I Carabinieri della Stazione Parma Centro, coordinati dalla locale Procura, hanno eseguito, nei confronti di un 42enne residente in provincia, un’ordinanza di custodia cautelare in carcere, emessa dal GIP del Tribunale di Parma per il reato furto aggravato. Attraverso le indagini sono stati acquisiti gravi indizi di colpevolezza a carico del predetto in relazione ad alcune “spaccate”, effettuate con l’utilizzo di un mattone forato, ai danni di due negozi, avvenute, nei primi giorni di novembre 2021, in centro città. 

Le riprese delle telecamere di videosorveglianza degli esercizi commerciali hanno immortalato le sequenze dello sfondamento delle porte a vetro d’ingresso, con l’utilizzo del mattone, prelevato dal portapacchi della bicicletta con cui l’uomo era arrivato. Complessivamente il ricavato illecito dei due furti ammonta a circa 1000 euro ed un computer a cui si devono aggiungere gli ingenti danni alle vetrine. 

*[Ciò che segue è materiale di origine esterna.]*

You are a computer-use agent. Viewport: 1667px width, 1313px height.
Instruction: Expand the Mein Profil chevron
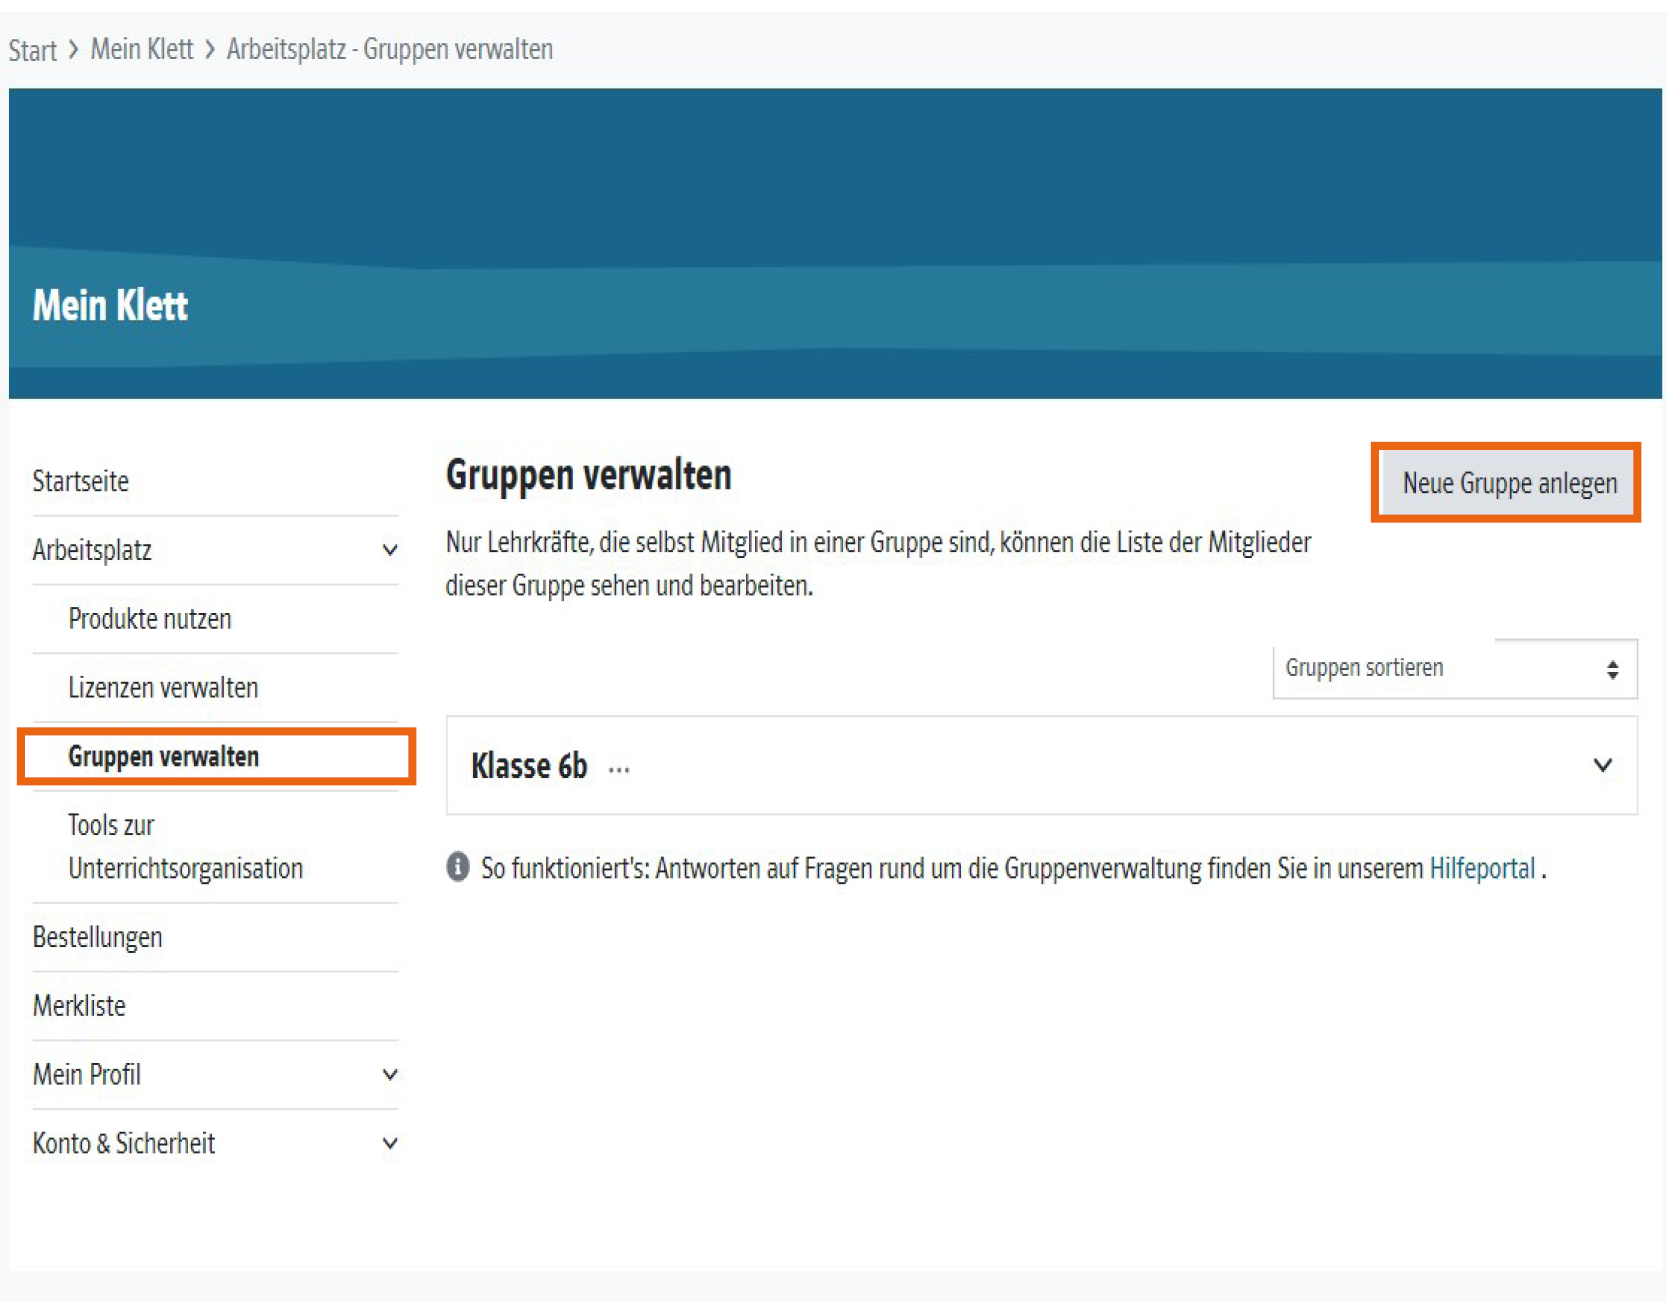pyautogui.click(x=390, y=1075)
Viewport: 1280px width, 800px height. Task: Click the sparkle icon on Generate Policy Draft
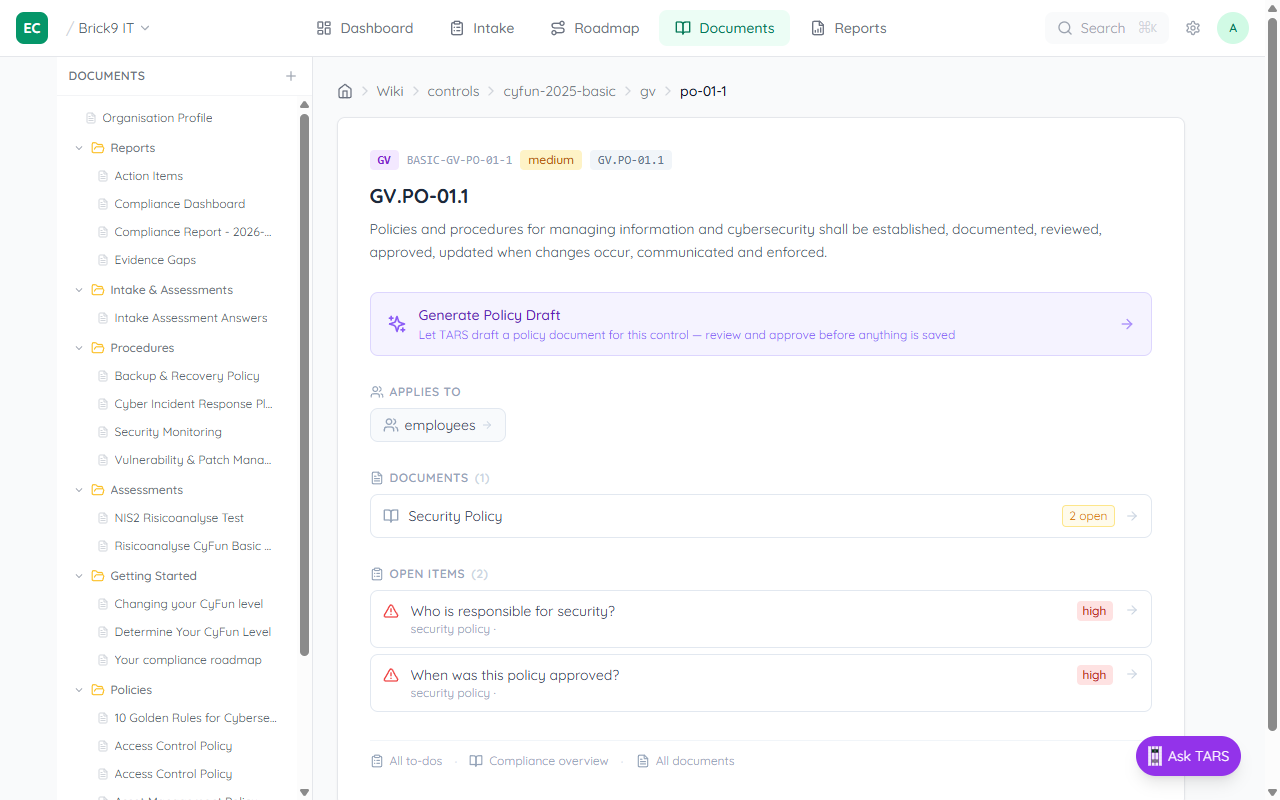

La pattuglia intervenuta per il sopralluogo di furto aveva repertato delle tracce ematiche lasciate sulle vetrate in frantumi. Le indagini d’iniziativa hanno permesso ai militari della Stazione di Parma Centro di acquisire dei primi elementi a carico del presunto autore, atteso che, pochi giorni dopo i fatti, l’indagato era stato fermato a bordo di una bicicletta con all’interno del cestino un mattone forato, identico a quelli lasciati sul luogo dei furti, e di cui non aveva saputo fornire spiegazione; peraltro, in questa occasione l’uomo fermato indossava indumenti analoghi a quelli indossati (alla stregua delle immagini della videosorveglianza) dall’autore delle “spaccate”. 

Un riscontro complessivo a questa tesi iniziale si è avuto grazie agli accertamenti comparativi effettuati dai CC del RIS di Parma sulle tracce ematiche lasciate dall’autore dei furti, tracce che sono risultate compatibili con il DNA dell’odierno indagato. Il Giudice per le Indagini Preliminari, alla luce degli elementi indiziari acquisiti, ha ritenuto di applicare la misura della custodia cautelare in carcere, anche in considerazione delle modalità del fatto. Detta ordinanza è stata notificata dai Carabinieri della Stazione di Parma Centro all’indagato, già ristretto presso il carcere di Parma per altra causa.

La vicenda – ed in ciò si ravvisa l’interesse pubblico alla sua conoscenza – aveva destato grosso allarme, in considerazione di un modus operandi atipico per la città ducale, ove furti di tal genere hanno costituito un elemento di novità.